223 - Classifying Lots in a Subdivision

[chemically_yours]

i want to solve problem number 223 "Classifying lots in Subdivisions" but im unable to make any logic to solve it... so plz i require some basic hint, directions and techniques to solve this problem...plz

[sclo]

The idea isn't complicated. For each vertex, keep a list of its neighbors in sorted angular order, then we can traverse the list of all edges in linear time, and the list of neighbor will tell us which edge to visit next. Using this method, for each region, we can traverse the edges corresponding to its boundary. There is a simple way to detect the region corresponding to the region outside bounding rectangle.

[gt1404]

It seems every time I attempt a harder puzzle I always get WA even though I'm convinced my algorithm is correct.
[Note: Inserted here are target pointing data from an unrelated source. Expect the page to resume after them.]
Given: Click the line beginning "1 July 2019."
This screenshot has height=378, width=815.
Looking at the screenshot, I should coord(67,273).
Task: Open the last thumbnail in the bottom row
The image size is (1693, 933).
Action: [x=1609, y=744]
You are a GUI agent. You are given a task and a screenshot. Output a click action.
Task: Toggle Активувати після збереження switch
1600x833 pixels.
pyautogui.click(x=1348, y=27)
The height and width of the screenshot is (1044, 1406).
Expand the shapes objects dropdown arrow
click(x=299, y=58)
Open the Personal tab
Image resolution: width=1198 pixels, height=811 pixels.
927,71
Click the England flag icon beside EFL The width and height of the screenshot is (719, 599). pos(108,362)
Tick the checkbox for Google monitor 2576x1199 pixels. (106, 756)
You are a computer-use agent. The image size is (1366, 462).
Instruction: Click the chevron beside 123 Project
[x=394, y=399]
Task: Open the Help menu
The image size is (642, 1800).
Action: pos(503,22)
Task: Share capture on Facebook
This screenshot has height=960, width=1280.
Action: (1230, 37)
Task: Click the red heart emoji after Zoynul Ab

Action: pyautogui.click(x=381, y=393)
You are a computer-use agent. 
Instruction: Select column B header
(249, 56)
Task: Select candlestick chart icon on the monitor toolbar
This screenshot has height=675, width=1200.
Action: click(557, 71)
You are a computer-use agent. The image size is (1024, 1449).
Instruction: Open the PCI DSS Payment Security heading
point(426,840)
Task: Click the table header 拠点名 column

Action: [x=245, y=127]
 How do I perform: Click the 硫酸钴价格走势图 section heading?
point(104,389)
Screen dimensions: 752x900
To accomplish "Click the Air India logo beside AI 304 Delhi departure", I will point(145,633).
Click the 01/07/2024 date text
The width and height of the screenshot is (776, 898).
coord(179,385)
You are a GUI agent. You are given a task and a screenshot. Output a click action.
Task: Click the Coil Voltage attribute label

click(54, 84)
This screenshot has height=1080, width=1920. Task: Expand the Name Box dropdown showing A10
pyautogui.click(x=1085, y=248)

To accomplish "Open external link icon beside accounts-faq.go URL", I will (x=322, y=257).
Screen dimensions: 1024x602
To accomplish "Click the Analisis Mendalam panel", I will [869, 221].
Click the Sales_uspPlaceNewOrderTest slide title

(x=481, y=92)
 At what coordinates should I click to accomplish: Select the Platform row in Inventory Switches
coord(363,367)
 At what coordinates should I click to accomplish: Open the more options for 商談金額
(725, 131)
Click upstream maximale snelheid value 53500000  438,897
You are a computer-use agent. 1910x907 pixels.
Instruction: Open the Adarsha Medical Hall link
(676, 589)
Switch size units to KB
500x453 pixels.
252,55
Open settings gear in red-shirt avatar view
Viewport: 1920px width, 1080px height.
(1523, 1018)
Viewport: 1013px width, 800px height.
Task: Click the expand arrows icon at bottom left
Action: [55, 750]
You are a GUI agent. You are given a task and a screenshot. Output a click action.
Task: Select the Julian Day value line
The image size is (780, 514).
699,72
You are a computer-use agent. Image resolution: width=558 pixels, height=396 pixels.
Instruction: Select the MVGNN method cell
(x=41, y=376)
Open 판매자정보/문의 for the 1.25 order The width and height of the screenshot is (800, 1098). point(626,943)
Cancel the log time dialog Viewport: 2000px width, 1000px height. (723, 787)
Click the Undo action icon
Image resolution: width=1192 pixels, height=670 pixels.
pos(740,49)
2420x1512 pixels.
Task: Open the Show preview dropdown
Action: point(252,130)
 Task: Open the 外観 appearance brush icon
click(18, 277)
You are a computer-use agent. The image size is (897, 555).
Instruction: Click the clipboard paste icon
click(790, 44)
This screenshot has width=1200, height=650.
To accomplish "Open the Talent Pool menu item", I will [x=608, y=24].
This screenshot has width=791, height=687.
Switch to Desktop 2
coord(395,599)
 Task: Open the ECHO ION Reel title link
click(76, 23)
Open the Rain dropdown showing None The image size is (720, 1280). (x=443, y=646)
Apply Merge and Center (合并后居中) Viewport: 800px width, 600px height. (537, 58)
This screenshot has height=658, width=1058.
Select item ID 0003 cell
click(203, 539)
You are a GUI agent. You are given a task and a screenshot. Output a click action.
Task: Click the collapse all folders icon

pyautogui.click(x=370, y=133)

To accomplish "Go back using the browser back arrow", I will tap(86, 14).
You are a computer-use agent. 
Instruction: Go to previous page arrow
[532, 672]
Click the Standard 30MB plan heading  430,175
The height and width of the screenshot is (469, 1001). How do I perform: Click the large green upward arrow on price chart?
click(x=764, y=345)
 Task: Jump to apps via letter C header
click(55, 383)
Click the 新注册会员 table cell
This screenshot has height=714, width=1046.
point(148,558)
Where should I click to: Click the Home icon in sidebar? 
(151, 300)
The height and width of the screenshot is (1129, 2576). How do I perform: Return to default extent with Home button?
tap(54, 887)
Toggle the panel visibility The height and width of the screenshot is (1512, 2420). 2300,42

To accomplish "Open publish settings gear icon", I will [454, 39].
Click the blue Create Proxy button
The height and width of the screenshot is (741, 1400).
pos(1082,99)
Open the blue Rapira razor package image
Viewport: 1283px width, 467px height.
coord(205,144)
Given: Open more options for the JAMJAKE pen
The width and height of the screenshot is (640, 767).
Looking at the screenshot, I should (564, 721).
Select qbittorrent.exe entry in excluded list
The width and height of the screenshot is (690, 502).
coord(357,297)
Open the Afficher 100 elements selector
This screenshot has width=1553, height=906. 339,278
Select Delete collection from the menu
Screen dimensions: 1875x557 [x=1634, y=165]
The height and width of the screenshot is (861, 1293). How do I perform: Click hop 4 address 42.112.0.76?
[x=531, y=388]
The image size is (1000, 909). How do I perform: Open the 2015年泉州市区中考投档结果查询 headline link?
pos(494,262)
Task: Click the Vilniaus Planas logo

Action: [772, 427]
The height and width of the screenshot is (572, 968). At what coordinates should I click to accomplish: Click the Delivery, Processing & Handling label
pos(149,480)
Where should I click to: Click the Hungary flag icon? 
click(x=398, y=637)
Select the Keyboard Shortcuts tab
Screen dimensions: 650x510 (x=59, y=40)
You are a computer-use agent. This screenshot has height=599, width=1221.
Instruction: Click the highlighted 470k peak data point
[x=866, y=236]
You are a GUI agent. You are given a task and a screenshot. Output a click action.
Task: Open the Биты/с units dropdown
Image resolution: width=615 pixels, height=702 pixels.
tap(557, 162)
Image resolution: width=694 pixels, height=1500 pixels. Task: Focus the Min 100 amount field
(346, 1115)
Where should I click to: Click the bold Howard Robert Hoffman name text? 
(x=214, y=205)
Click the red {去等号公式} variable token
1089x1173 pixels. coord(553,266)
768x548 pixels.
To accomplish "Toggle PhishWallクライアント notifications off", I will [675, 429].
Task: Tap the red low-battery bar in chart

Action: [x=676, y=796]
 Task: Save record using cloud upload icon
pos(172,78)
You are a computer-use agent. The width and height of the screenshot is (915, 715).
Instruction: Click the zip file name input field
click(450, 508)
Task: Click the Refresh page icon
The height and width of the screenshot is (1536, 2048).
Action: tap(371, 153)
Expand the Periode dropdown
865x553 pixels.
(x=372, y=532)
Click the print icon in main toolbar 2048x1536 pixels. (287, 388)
Can anyone clarify the output specifications for this problem, the instructions are vague and the formatting is the likely culprit.

-gt


INPUT:

Code: Select all

4
0 0 1 0
0 0 0 1
0 1 1 1
1 0 1 1

8
0 0 2 0
2 0 2 2
2 2 0 2
0 0 0 2
0 0 1 1
2 0 1 1
1 1 2 2
1 1 0 2

12
10 41 15 41
15 41 20 41
10 36 15 36
15 36 17 36
10 31 15 31
15 31 20 31
10 41 10 36
10 36 10 31
15 41 17 34
17 34 17 36
15 36 15 31
20 41 20 31

27
10 22 19 22
19 22 23 22
23 22 28 22
28 22 37 22
10 16 16 16
17 16 23 16
23 16 24 16
24 15 28 15
28 15 31 15
10 10 17 10
17 10 24 10
24 10 31 10
31 10 37 10
10 22 10 16
10 16 10 10
17 18 17 16
17 16 17 10
24 16 24 15
24 15 24 10
23 22 23 16
28 22 28 15
31 15 31 10
37 22 37 17
37 17 37 10
16 16 17 18
17 18 19 22
31 15 37 17

10
0 0 1 0
1 0 2 0
0 0 0 1
0 1 0 2
0 2 1 2
1 2 2 2
2 0 2 1
2 1 2 2
0 0 1 1
1 1 2 0

8
0 0 1 0
1 0 2 0
0 0 0 1
0 1 0 2
0 2 1 2
1 2 2 2
2 0 2 1
2 1 2 2

9
0 0 1 0
1 0 2 0
2 0 3 0
3 0 3 2
3 2 0 2
0 2 0 0
1 0 1 1
1 1 2 1
2 1 2 0

16
0 0 1 0
1 0 4 0
4 0 4 2
4 2 4 4
4 4 0 4
0 4 0 0
1 0 1 1
1 1 3 1
3 1 4 0
0 4 1 2
1 2 1 1
3 1 3 2
4 4 2 3
2 3 2 2
2 2 3 2
3 2 4 2
0

OUTPUT:

Code: Select all

Case 1
Number of lots with perimeter consisting of 4 surveyor's lines = 1
Total number of lots = 1

Case 2
Number of lots with perimeter consisting of 3 surveyor's lines = 4
Total number of lots = 4

Case 3
Number of lots with perimeter consisting of 4 surveyor's lines = 1
Number of lots with perimeter consisting of 6 surveyor's lines = 1
Number of lots with perimeter consisting of 7 surveyor's lines = 1
Total number of lots = 3

Case 4
Number of lots with perimeter consisting of 4 surveyor's lines = 1
Number of lots with perimeter consisting of 5 surveyor's lines = 4
Number of lots with perimeter consisting of 6 surveyor's lines = 3
Total number of lots = 8

Case 5
Number of lots with perimeter consisting of 4 surveyor's lines = 1
Number of lots with perimeter consisting of 8 surveyor's lines = 1
Total number of lots = 2

Case 6
Number of lots with perimeter consisting of 8 surveyor's lines = 1
Total number of lots = 1

Case 7
Number of lots with perimeter consisting of 4 surveyor's lines = 1
Number of lots with perimeter consisting of 8 surveyor's lines = 1
Total number of lots = 2

Case 8
Number of lots with perimeter consisting of 4 surveyor's lines = 2
Number of lots with perimeter consisting of 5 surveyor's lines = 2
Number of lots with perimeter consisting of 8 surveyor's lines = 1
Total number of lots = 5

[brianfry713]

My AC code matches your I/O, don't print a newline at the end. Note that the 0 coordinates should not appear in your input, the spec says they are between 1 and 10000. I also noticed the first sample input in the spec is wrong. The point 17,34 should be 17,38 instead.